Naquele momento, boatos de uma quartelada envolveram o país. Chefes militares, com medo do caos num arquipélago multiétnico, derrubariam Suharto.
O presidente ensaia uma ofensiva de imagem, para mostrar que mantém as rédeas do poder. Na terça, orquestrou um discurso de 55 minutos, para anunciar o Orçamento. Aparentava boa forma para um homem de sua idade.
No entanto, não é apenas a idade e a saúde de Suharto que despertam preocupações nas ilhas indonésias. O presidente, conhecido por seu estilo autocrático, sempre evitou cultivar sucessores, o que deixa ainda mais imprevisível o futuro de um país pressionado por dificuldades econômicas, tensões religiosas (entre a maioria muçulmana e a minoria cristã ou budista) e separatismo (resistência em Timor Leste).
A eleição presidencial está marcada para março, quando a Assembléia Consultiva do Povo, num jogo de cartas marcadas, oferecerá o sétimo mandato a Suharto.

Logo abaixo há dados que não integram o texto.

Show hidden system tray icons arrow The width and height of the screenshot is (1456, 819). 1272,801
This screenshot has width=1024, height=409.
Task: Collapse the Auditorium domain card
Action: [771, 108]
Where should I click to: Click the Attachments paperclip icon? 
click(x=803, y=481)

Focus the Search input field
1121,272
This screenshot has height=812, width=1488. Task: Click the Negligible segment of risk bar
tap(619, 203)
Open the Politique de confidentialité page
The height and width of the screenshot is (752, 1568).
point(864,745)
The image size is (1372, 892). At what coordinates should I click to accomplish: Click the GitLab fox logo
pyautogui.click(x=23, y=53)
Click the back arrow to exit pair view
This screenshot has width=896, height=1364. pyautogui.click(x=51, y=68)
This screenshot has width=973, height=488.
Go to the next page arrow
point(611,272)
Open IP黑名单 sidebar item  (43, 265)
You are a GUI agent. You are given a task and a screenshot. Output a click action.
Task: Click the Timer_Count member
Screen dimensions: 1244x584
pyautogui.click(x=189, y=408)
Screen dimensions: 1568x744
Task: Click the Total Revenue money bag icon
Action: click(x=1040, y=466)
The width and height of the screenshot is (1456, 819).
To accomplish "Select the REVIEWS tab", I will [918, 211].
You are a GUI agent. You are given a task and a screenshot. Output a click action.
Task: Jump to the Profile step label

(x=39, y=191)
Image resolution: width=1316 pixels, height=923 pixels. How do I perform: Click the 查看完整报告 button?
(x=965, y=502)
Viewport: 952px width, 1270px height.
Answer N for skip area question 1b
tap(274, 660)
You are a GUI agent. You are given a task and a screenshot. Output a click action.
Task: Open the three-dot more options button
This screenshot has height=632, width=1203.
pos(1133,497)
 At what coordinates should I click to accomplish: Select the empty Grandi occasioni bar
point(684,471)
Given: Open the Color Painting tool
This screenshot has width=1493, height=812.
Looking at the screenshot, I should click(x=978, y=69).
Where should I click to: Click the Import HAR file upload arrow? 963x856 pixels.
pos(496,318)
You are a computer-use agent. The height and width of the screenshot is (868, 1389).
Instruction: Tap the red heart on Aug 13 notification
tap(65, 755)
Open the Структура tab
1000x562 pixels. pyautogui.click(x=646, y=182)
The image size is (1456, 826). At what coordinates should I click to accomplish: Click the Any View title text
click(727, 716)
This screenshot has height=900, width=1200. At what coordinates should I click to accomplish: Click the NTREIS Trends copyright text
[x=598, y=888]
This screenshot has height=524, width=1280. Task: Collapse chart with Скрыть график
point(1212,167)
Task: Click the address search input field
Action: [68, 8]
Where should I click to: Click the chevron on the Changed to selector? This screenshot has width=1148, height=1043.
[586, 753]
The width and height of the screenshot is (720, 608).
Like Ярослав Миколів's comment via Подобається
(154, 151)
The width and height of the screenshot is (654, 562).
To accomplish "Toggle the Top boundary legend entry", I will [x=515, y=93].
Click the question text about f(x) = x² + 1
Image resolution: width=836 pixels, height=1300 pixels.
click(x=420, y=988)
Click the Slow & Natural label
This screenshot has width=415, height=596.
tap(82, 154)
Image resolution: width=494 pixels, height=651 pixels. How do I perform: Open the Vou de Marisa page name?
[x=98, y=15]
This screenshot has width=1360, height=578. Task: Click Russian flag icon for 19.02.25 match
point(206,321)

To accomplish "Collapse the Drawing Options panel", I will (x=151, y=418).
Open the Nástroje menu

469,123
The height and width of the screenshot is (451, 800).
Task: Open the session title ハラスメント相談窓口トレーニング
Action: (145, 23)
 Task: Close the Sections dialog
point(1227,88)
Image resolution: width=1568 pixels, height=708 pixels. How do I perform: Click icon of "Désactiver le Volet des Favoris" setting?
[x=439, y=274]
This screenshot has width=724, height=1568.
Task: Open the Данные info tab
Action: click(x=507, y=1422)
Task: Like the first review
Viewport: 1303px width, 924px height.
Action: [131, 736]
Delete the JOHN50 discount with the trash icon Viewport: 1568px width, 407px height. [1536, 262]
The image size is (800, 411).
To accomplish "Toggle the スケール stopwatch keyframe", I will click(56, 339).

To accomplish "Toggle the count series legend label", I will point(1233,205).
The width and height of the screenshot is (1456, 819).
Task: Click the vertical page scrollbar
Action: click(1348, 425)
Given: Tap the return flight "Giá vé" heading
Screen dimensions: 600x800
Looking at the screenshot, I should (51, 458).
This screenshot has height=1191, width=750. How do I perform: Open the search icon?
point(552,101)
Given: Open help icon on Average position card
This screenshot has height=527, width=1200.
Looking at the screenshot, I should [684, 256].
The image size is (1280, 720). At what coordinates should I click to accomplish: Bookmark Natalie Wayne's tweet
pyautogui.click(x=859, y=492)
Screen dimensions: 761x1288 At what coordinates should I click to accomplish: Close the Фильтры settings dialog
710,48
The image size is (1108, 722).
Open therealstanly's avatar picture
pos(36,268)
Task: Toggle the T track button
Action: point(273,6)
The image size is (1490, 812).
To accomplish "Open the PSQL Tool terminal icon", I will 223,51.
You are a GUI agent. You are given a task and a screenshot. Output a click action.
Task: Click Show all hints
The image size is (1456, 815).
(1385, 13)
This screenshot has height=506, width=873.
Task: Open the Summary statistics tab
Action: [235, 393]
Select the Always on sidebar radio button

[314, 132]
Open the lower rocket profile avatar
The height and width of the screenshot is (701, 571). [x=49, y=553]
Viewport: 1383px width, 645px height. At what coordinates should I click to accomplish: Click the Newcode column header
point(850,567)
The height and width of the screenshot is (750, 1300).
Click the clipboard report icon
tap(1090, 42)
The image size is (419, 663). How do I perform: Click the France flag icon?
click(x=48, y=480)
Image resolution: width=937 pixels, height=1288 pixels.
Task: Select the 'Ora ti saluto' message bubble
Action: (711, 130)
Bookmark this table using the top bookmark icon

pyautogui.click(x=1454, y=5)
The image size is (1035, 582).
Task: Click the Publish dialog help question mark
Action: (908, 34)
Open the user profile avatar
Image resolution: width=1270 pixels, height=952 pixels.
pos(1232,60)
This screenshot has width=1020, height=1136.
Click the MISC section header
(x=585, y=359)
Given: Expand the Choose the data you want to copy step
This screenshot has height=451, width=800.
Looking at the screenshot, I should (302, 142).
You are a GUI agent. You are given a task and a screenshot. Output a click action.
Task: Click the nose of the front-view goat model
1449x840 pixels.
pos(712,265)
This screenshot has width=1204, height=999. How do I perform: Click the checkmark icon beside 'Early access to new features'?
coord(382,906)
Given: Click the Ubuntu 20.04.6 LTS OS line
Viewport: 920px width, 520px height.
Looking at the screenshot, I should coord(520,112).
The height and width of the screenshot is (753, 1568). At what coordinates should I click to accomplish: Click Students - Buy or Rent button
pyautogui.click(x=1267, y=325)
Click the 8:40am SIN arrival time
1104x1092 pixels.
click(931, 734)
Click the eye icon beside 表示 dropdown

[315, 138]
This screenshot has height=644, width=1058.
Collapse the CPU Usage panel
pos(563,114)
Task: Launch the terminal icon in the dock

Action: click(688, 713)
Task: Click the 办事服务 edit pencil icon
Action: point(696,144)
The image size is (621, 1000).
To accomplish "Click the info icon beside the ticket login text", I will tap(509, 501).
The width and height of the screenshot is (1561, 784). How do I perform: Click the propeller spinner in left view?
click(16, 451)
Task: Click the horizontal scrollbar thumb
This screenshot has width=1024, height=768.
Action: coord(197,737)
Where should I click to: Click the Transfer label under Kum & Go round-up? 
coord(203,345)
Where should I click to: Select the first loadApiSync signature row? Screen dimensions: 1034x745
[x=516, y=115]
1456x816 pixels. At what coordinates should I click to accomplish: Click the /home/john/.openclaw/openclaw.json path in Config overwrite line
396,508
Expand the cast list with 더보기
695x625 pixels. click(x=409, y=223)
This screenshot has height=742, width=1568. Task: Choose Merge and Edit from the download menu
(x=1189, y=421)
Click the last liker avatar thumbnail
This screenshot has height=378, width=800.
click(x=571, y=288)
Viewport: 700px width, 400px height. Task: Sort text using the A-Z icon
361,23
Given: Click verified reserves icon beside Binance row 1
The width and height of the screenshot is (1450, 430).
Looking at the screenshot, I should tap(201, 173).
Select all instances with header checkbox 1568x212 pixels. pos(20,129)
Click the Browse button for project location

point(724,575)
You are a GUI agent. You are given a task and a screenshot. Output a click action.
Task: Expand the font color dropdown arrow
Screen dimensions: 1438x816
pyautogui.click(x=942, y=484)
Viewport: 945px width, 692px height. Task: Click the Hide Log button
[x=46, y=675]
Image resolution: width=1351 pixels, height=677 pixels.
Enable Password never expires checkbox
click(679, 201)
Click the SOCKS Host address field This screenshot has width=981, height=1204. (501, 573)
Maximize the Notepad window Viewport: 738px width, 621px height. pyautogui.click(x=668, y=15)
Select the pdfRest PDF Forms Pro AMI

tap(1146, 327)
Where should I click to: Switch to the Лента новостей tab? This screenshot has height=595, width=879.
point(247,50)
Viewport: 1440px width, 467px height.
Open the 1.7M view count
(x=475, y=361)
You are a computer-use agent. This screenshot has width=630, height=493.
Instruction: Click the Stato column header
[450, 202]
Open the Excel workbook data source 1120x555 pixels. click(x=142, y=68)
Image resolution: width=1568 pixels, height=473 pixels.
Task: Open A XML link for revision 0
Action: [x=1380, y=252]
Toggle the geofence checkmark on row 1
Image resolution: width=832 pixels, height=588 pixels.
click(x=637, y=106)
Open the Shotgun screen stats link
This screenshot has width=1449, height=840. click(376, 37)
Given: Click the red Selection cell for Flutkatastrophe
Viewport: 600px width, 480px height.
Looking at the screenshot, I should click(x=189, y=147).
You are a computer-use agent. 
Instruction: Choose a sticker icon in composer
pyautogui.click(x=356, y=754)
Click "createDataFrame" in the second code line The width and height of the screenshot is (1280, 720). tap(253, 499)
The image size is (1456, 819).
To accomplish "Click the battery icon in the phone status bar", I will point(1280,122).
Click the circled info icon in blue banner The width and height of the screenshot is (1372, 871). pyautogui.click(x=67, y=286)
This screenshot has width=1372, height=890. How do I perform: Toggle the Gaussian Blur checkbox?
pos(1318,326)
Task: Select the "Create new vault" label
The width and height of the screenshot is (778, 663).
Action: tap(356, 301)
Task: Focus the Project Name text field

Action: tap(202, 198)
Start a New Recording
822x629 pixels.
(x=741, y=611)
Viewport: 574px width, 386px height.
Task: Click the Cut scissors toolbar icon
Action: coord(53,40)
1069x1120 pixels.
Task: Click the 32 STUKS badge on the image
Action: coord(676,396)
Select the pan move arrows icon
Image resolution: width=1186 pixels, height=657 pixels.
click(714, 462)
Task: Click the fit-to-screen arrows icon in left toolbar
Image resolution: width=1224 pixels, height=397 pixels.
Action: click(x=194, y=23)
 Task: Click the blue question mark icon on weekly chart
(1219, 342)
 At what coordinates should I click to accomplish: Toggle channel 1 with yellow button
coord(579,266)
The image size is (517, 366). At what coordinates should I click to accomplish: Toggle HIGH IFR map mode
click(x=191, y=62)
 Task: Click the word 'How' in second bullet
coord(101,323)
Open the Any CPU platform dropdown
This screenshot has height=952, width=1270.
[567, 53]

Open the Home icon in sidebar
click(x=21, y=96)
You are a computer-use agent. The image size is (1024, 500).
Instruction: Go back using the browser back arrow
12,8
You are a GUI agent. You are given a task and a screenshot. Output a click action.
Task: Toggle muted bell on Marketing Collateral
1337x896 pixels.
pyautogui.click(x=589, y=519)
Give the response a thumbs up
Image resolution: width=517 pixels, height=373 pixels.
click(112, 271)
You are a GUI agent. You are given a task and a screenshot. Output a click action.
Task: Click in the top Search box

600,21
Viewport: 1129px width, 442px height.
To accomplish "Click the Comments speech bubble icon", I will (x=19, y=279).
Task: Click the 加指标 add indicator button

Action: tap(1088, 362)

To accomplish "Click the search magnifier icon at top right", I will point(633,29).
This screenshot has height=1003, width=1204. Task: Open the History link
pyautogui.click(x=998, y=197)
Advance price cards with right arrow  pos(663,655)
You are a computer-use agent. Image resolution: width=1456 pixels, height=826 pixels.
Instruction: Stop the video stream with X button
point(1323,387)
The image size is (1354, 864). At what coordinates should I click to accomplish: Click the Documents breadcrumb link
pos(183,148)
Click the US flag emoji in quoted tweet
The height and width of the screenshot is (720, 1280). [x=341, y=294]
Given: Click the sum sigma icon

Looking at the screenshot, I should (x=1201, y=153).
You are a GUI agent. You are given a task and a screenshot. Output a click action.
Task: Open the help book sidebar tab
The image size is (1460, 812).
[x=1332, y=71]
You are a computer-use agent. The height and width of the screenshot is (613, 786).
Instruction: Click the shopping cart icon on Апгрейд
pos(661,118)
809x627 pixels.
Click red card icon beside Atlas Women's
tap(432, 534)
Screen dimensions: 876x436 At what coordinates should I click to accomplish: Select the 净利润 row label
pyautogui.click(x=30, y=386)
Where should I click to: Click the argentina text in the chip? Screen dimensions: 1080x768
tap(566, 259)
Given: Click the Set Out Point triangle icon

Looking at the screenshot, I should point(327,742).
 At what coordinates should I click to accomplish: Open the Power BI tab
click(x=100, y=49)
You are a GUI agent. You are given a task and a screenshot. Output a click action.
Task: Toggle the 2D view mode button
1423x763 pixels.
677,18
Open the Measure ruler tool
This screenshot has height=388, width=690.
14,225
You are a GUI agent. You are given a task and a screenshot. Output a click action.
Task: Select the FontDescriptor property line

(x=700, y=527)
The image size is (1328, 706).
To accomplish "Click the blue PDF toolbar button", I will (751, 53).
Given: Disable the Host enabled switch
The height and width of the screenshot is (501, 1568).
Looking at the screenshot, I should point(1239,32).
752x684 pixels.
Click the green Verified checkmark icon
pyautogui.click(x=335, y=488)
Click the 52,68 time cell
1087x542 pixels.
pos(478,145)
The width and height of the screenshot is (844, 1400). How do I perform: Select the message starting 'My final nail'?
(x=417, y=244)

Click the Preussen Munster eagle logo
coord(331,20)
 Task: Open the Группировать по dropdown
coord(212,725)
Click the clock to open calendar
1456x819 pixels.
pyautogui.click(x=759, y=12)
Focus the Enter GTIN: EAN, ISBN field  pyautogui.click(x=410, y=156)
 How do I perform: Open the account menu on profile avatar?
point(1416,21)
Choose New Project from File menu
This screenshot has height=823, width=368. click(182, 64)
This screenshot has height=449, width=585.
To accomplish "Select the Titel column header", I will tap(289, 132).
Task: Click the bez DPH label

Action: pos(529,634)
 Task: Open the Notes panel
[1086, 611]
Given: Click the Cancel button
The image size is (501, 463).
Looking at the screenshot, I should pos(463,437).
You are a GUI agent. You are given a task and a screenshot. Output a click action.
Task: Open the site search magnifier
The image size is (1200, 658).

Mas o agravamento da crise econômica pode significar mudanças políticas impensáveis há até pouco tempo. Primeiro, deve pressionar Suharto a anunciar o seu candidato a vice com certa brevidade.
O próximo vice-presidente é visto como natural sucessor de Suharto, que cultiva uma cortina de fumaça sobre sua futura escolha.
Antes do furacão econômico, especulava-se que um dos seis filhos do presidente poderia ser o próximo vice, forma de garantir a dinastia. Agora, já se fala na possibilidade de um "governo coletivo", formado por militares, assumir o controle ainda este ano.